At the same time, KYC regulation has continued to become more complex. The mismatch of legacy systems with complicated compliance processes has created bottlenecks and inefficiencies and organizations scramble to remediate their process.
But KYC operations, especially for real estate financing and investment, suffer from more than inconsistency. When conducting due diligence with KYC/KYB operations, businesses have to consider data security, user privacy, sort through redundancies, and keep updated files on record.
Failing to do so results in higher risk for everyone involved in a real estate transaction. At the same time, the cost of maintaining secure systems is quickly becoming unsustainable. The cost of KYC compliance has dramatically increased the cost of onboarding clients, which averages at about $6,000.
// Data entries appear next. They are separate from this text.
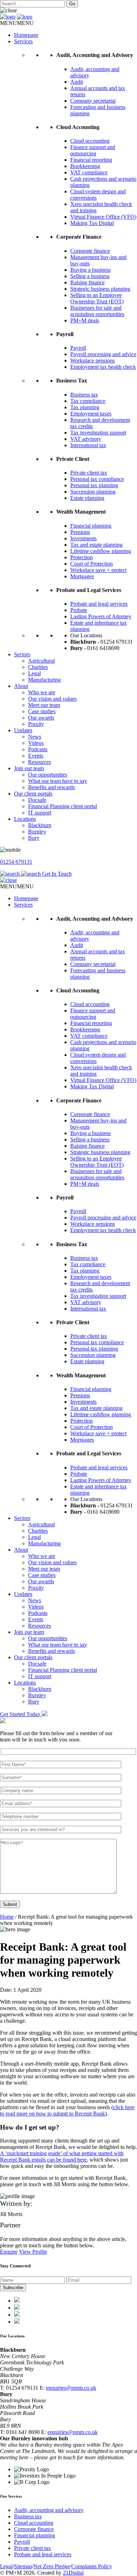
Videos (36, 743)
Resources (39, 762)
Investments (83, 538)
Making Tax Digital (92, 223)
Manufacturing (44, 680)
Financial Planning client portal (62, 806)
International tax (88, 445)
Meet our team (44, 705)
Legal (34, 673)
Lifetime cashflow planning (100, 551)
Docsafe (37, 800)
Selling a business (90, 276)
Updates (23, 730)
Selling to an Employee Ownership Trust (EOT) (97, 298)
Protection (81, 557)
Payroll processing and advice (103, 354)
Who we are (41, 692)
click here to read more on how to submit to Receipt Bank (67, 2110)
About (21, 686)
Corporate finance (90, 251)
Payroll (78, 348)
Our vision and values (52, 699)
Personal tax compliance (97, 479)
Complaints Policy (91, 2566)
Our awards (41, 718)
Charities (38, 667)
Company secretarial (93, 101)
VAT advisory (85, 439)
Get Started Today (21, 1714)
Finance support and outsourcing (92, 150)
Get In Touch (57, 874)
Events (35, 756)
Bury (33, 838)
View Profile (33, 2252)
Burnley (37, 832)
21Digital (73, 2573)
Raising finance (87, 282)
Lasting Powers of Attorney (100, 616)
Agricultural (41, 661)
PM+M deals (84, 320)
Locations (25, 819)
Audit (76, 82)
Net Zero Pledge (51, 2566)
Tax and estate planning (96, 545)
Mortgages (82, 576)
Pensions (80, 532)
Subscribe (13, 2287)
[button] (17, 23)
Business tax (84, 395)
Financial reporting (91, 160)
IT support (39, 813)
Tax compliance (87, 401)
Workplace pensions (92, 360)
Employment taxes (90, 414)
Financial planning (90, 526)
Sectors (22, 654)
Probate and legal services (99, 604)
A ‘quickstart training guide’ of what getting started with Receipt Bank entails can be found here (62, 2156)
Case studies (42, 711)
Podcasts (37, 749)
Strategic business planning (100, 289)
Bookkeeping (85, 166)
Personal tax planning (94, 485)
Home (7, 1917)
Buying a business (90, 270)
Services (23, 41)
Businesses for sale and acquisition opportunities (97, 311)
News (34, 737)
We can see that the traditional process is no longer sustainable. And technology offers us a solution.
KYC on the Blockchain
While initially used as a ledger for payments, blockchain technology provides the optimal platform for KYC compliance. Built through advanced cryptography, blockchain technology offers a transparent and secure engine for any transaction.
Information exchanged during a transaction – such as KYC data – is compiled and logged within a block. Once that block is attached to the previous block, it cannot be changed. This feature alone provides an auditable, secure method of maintaining records. The process of creating a block, completed through mathematical equations, is also incredibly fast.
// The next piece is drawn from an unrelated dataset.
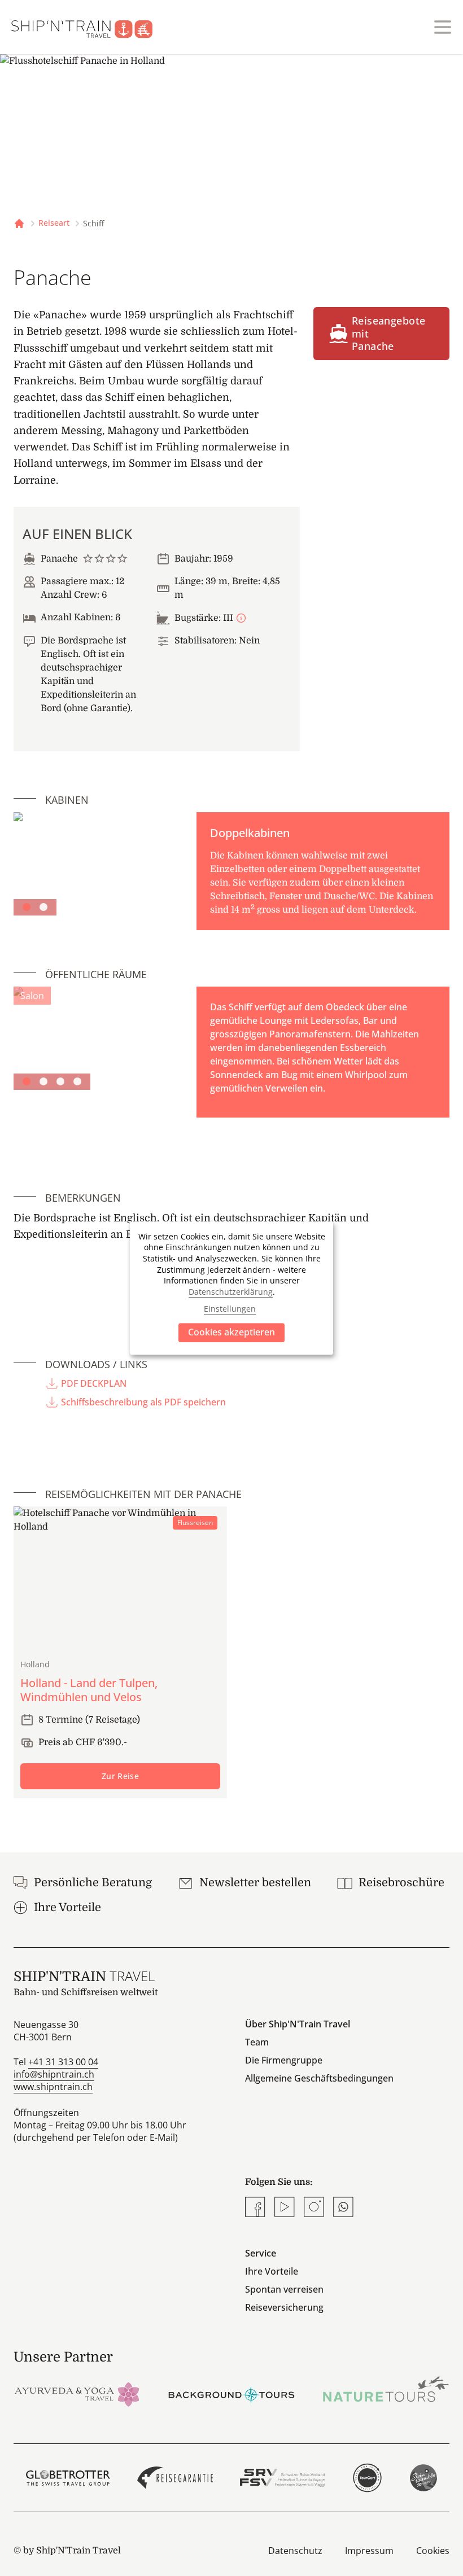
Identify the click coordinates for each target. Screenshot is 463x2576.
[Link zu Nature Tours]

It’s also important to note that many actions can take place automatically on the blockchain, especially if a platform uses smart contracts. Smart contracts are essentially a set of conditions that, once fulfilled, automatically take action. These capabilities take the place of costly intermediaries, which further complicate and slow down the KYC process.
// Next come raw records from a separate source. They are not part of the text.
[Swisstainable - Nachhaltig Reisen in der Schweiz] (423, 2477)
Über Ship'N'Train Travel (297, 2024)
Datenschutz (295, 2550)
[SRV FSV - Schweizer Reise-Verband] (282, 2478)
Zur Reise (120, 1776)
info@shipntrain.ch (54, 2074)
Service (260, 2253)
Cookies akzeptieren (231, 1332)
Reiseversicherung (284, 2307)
In other words, with blockchain technology, it’s possible to automate the KYC process and decrease onboarding times without sacrificing security or compliance measures.
Finding a KYC Compliant Blockchain Platform
So, how do you find a blockchain-based platform that makes sense for your business? While there aren’t many in the real estate financing space, more and more startups are popping up, with varying features. Ultimately, you’ll want a platform that provides secure and tested tools for investors to manage their own KYC data and identity profile when investing in real estate digitally.
At Earn, we have a user-friendly complaint onboarding process that makes it easy to verify and monitor customer and business information. Some features include:
- Establishing and maintaining compliant investor profile(s).
- Populating each profile with adequate data to ensure compliance for all parties.
- Associating profile data with the investor’s unique blockchain id, also known as their wallet.
- Streamlining subscription and allocation processes using pre-established investor profiles.
- Storing information securely and allowing the investor to subscribe to multiple offerings in the future.
In the best-of-class platforms, you will be able to cut out redundancies as investors only need to input their data once. Once saved on the platform, investors have complete control over their personal information from their unique and secure wallets. At the same time, our systems can verify information through the blockchain ledger without pulling sensitive information. Instead, our system sees a tokenized version of the data that is useless to potential malicious parties.
Becoming future-ready
A solid KYC platform is essential for the future of real estate investing. Slow and inefficient onboarding is not only expensive, but it will turn away customers. And these manual processes are increasingly becoming more susceptible to fraud.
Blockchain technology can streamline KYC processes, secure client data, and make it easier than ever to stay ahead of the curve.